* _Instructions to follow_
Pull out each line of the material that contains the word "what".
── Supplied material ──
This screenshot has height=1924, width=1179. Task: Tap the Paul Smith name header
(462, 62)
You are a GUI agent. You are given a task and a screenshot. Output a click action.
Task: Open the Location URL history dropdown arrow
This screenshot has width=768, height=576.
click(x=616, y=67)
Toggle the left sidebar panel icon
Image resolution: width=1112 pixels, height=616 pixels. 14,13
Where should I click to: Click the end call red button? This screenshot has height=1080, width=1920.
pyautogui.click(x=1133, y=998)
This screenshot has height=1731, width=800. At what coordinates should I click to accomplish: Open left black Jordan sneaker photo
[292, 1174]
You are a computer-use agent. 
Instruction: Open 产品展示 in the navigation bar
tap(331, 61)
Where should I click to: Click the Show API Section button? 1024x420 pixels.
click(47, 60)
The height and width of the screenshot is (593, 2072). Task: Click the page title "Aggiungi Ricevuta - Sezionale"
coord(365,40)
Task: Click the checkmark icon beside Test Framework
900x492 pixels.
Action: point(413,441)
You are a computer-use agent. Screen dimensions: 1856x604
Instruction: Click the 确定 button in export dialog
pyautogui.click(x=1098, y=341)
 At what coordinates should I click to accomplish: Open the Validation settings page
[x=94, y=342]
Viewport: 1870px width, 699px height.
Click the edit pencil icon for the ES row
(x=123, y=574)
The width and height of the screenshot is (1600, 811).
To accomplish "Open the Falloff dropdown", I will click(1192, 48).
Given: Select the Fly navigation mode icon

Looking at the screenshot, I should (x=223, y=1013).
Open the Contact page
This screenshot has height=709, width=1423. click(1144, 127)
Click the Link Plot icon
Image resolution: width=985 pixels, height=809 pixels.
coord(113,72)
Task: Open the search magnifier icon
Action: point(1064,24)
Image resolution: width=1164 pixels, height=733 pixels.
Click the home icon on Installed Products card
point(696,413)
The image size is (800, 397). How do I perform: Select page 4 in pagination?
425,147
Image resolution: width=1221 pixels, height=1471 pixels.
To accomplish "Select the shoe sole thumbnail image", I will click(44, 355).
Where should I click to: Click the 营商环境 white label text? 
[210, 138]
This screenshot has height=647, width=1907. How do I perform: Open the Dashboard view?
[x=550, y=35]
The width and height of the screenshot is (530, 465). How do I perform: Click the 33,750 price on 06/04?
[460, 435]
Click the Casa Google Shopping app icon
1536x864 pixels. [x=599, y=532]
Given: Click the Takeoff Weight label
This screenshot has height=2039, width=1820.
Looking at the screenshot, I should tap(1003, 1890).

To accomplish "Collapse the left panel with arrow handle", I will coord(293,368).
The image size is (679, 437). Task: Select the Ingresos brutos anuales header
───
* _Answer in full_
This screenshot has height=1731, width=800. At what coordinates should I click to accomplish: Open left black Jordan sneaker photo
 At what coordinates should I click to accomplish: Open the Validation settings page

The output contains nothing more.